TASK INSTRUCTIONS :: Work out how many lines of the records hold the string "agent", and reply with that number alone.

[Pixel coordinate grounding data]
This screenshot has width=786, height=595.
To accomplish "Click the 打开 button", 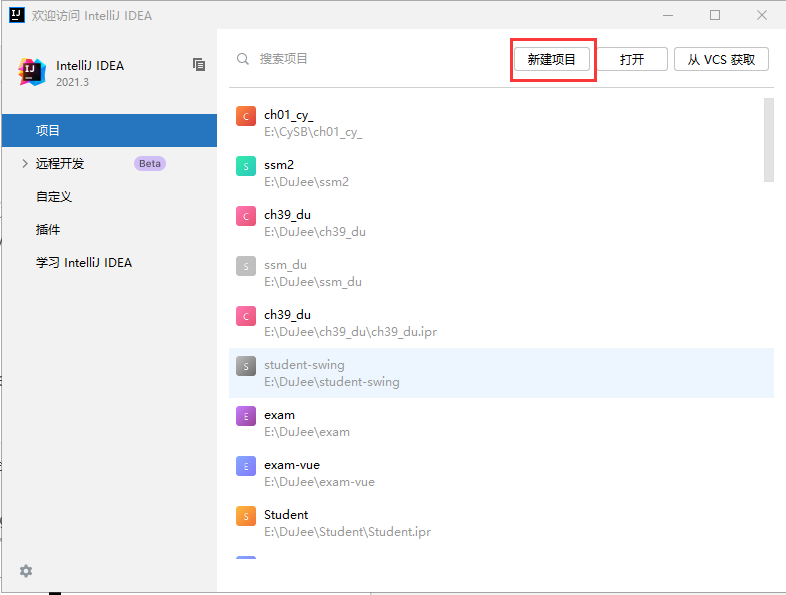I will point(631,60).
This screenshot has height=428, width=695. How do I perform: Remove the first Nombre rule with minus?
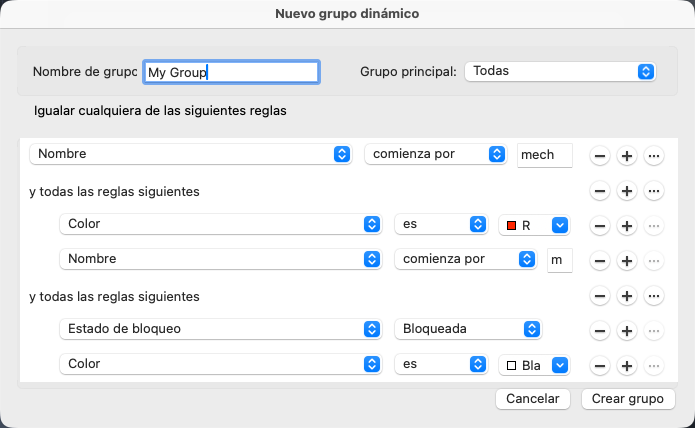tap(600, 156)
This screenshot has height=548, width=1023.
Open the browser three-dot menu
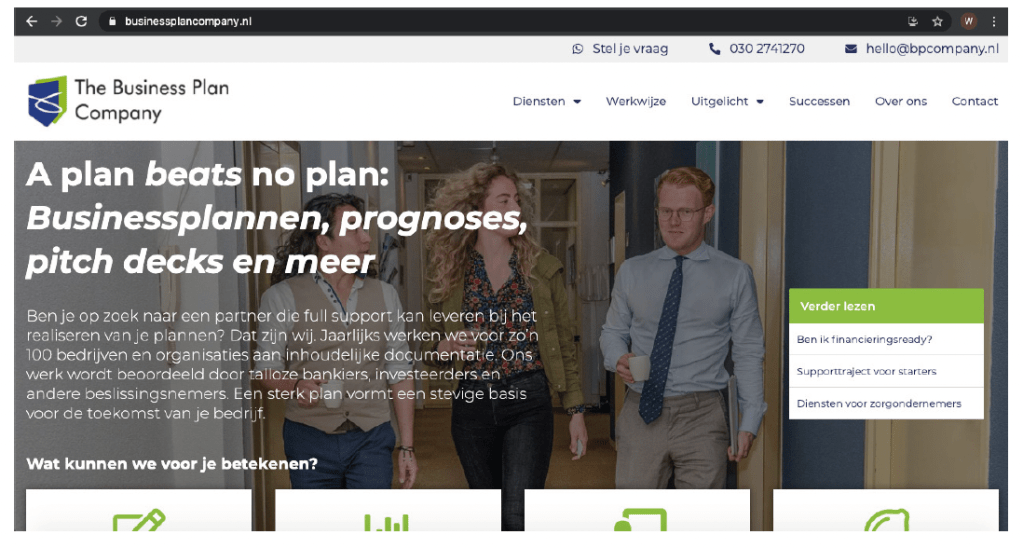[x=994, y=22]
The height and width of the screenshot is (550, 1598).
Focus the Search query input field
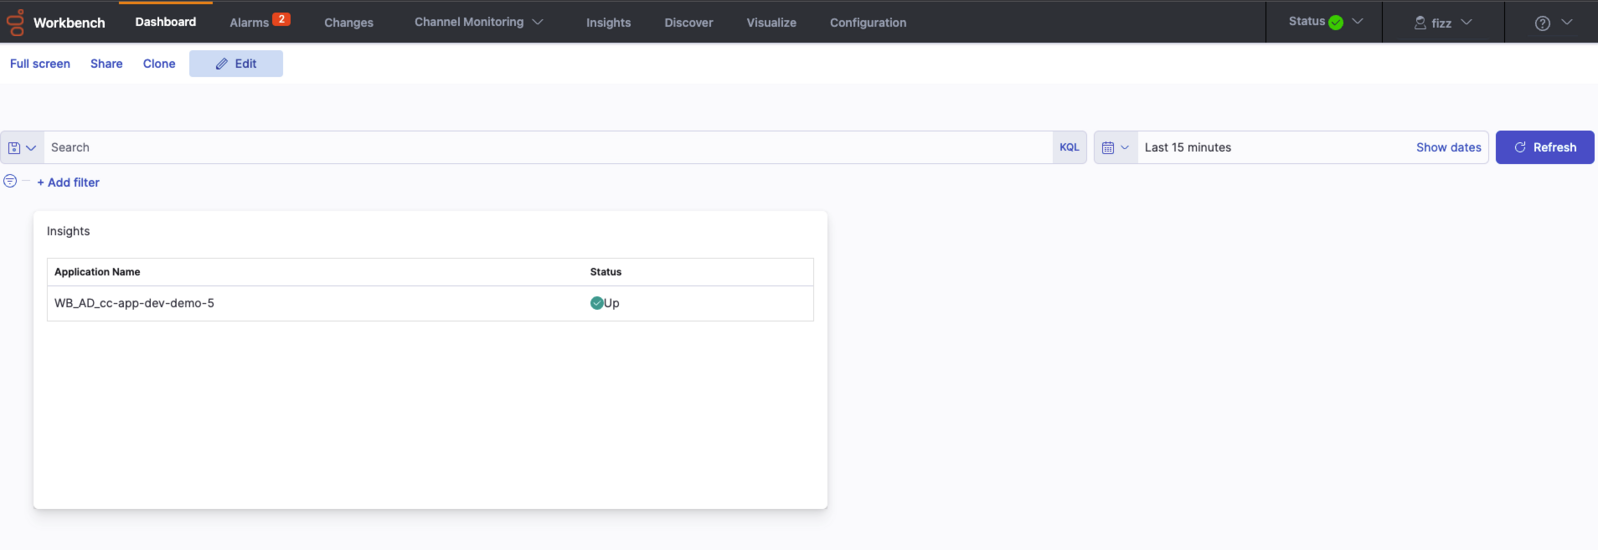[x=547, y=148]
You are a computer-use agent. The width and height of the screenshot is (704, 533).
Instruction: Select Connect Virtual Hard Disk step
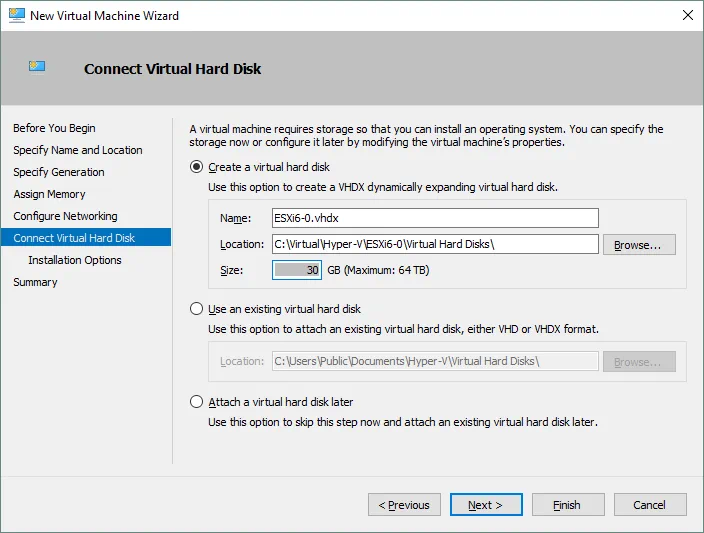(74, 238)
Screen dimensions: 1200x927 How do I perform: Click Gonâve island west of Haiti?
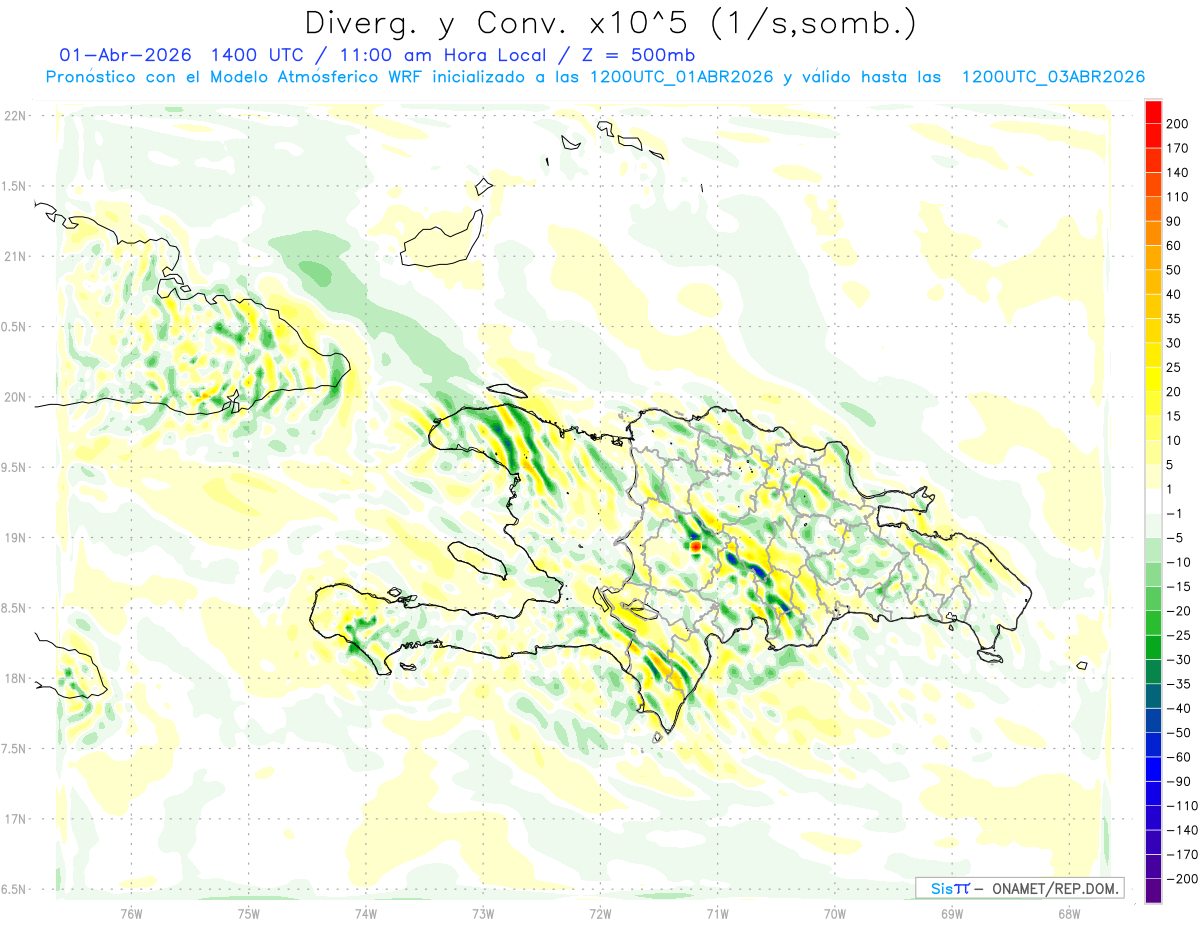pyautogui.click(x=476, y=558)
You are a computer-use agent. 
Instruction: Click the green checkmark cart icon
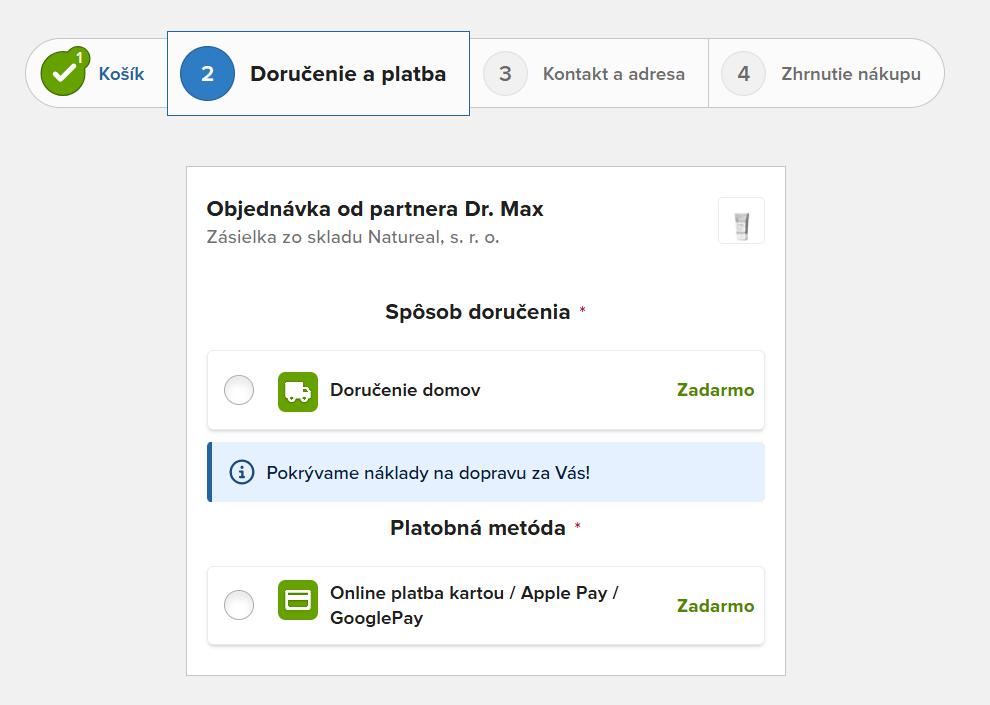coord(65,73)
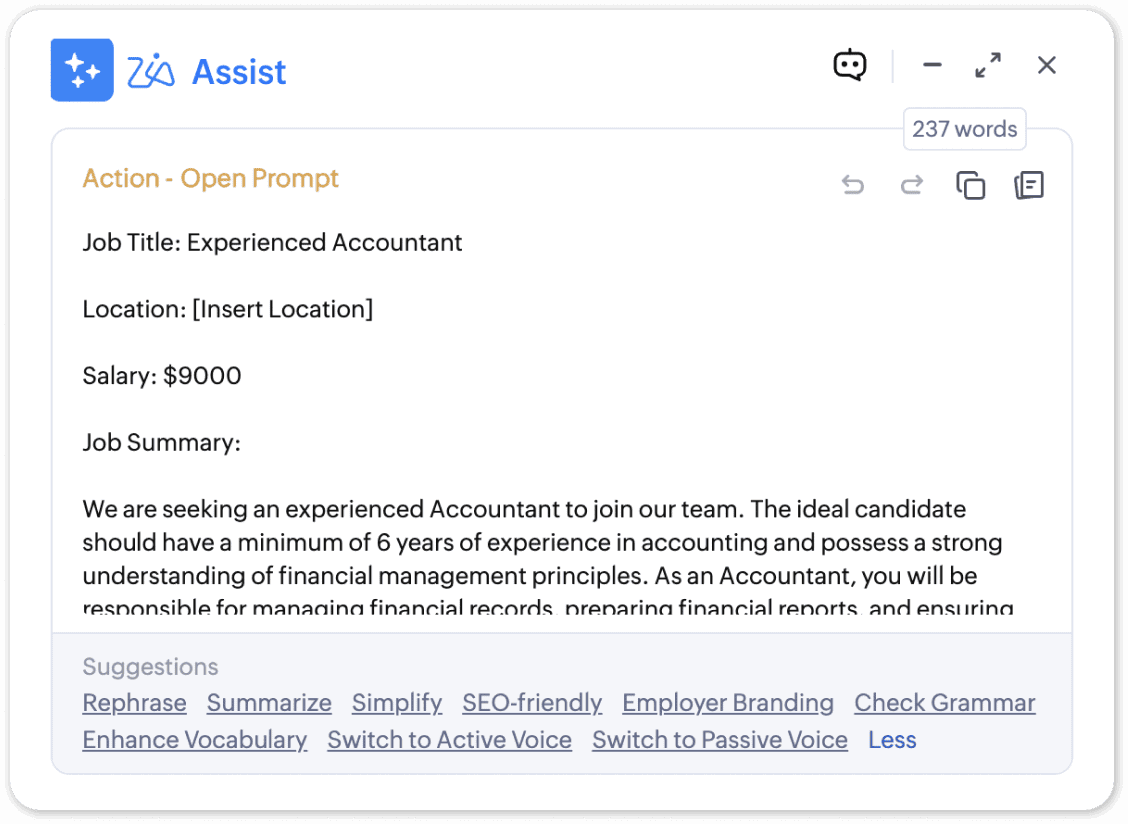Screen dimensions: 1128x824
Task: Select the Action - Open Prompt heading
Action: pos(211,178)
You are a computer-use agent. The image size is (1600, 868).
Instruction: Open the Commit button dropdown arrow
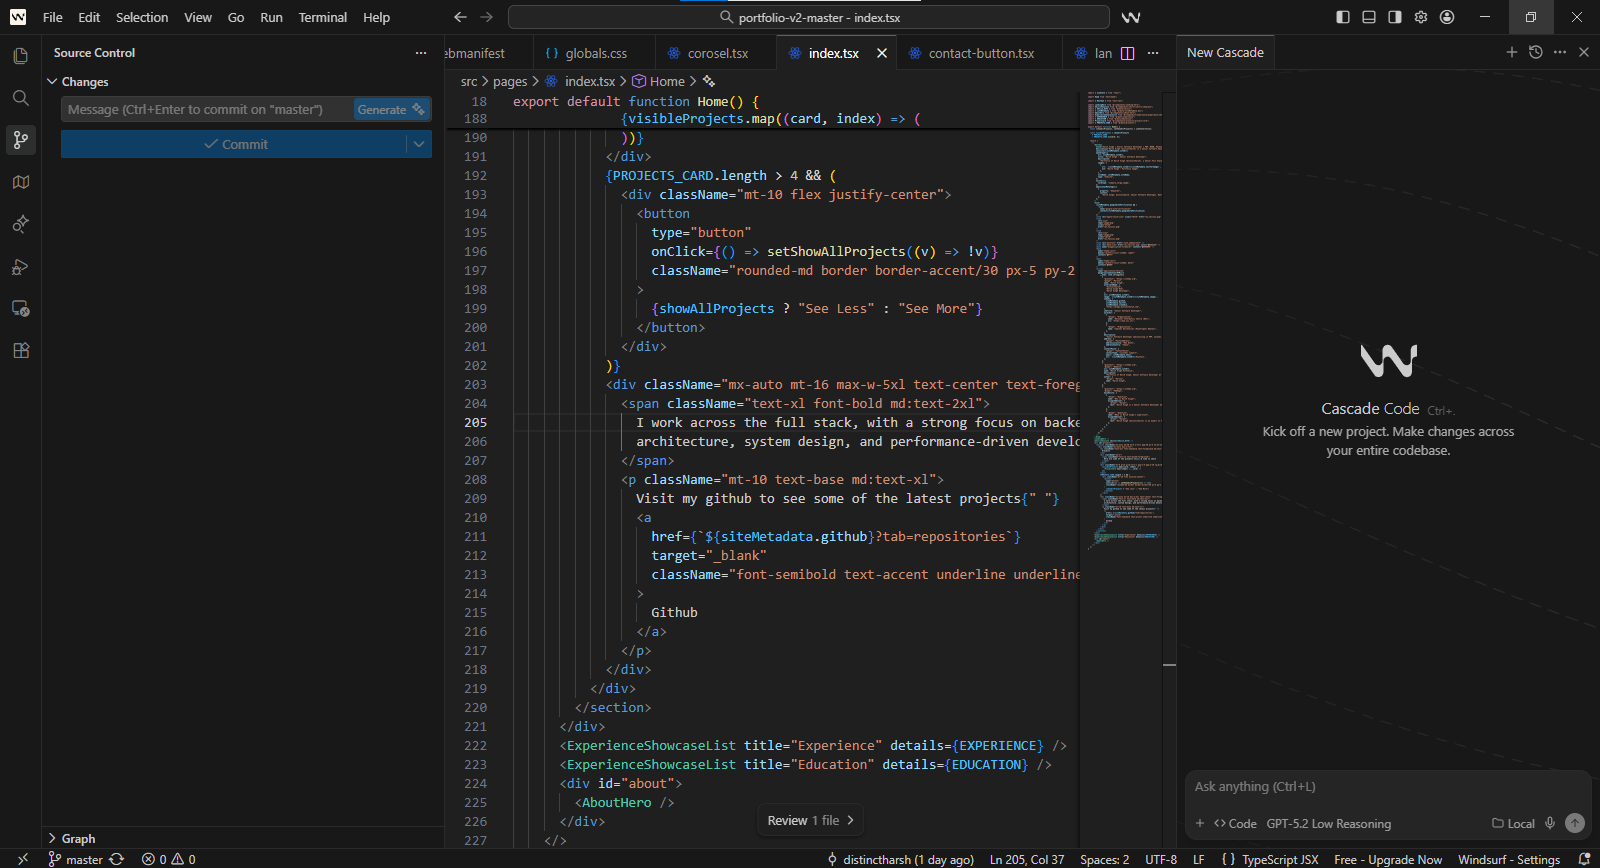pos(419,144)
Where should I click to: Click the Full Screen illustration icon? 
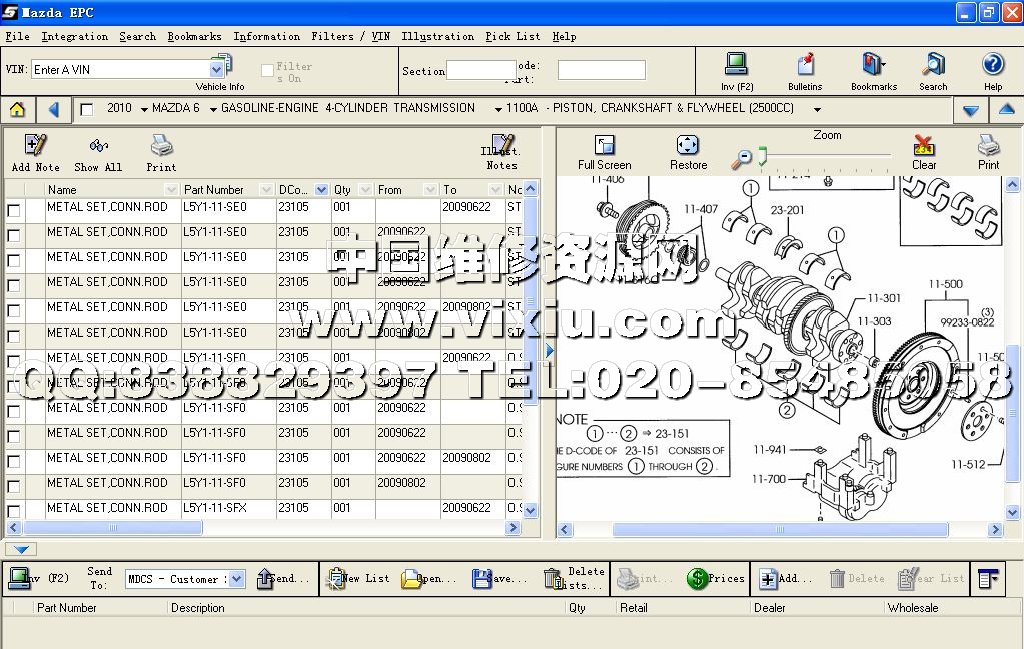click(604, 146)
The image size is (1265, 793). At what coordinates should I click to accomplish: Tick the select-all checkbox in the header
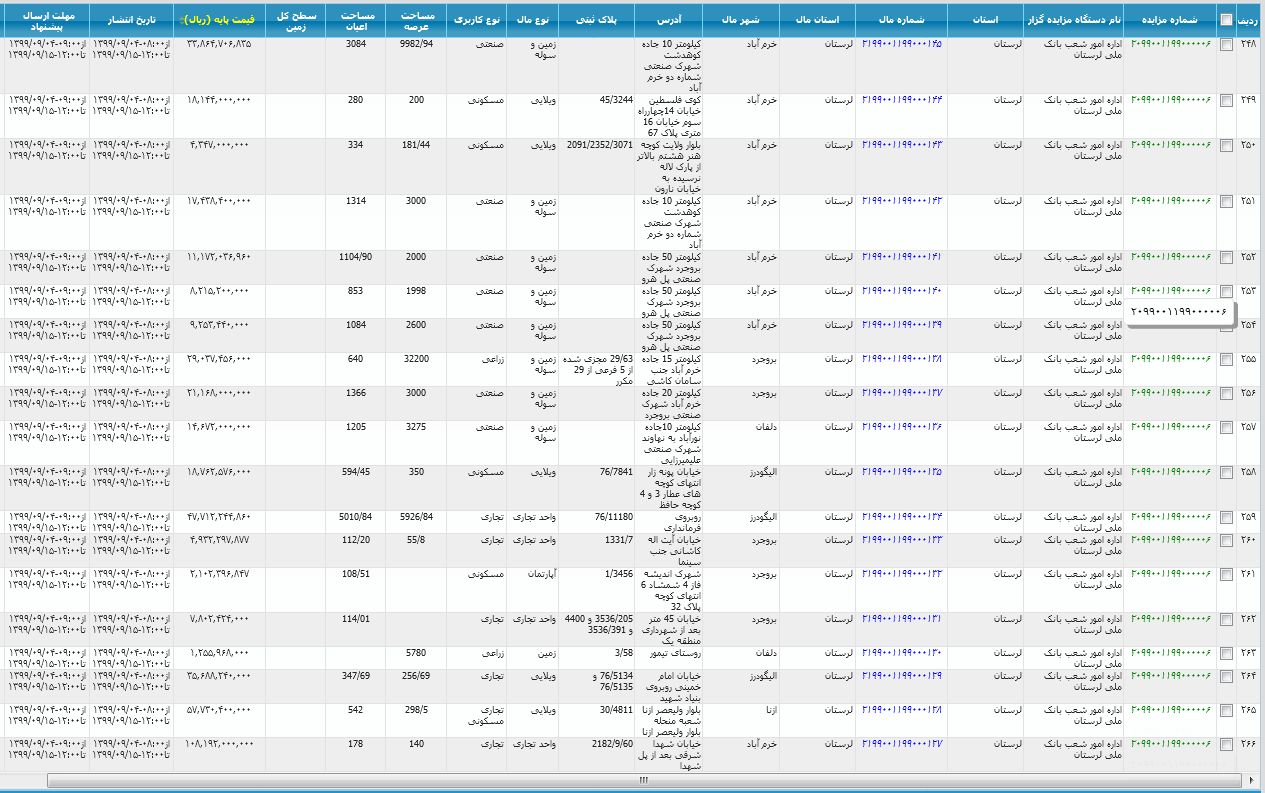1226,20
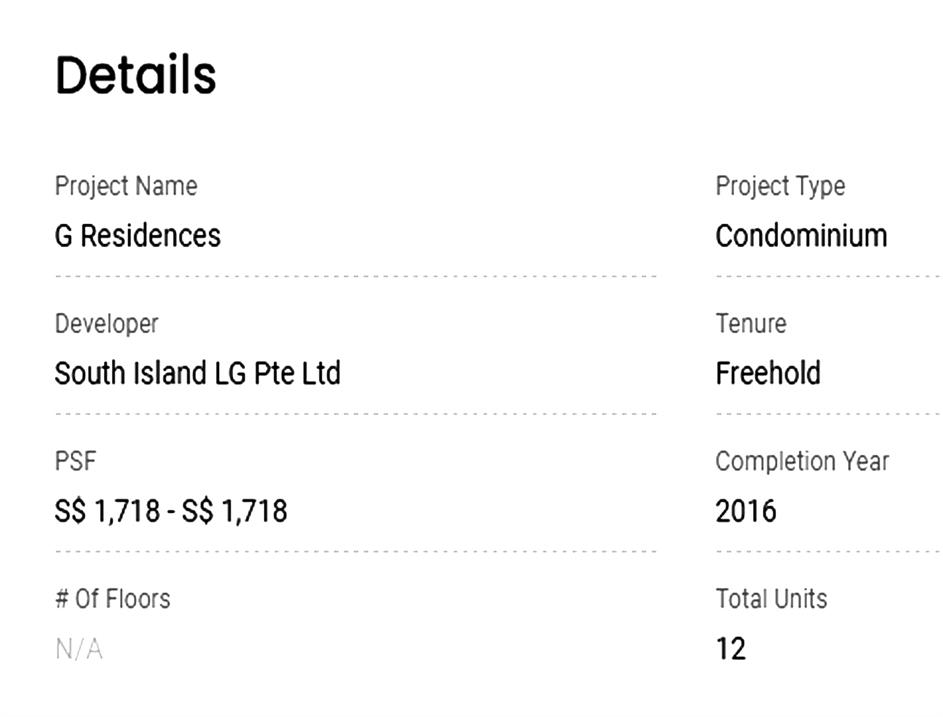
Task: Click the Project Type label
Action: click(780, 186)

ANSWER AREA :: 3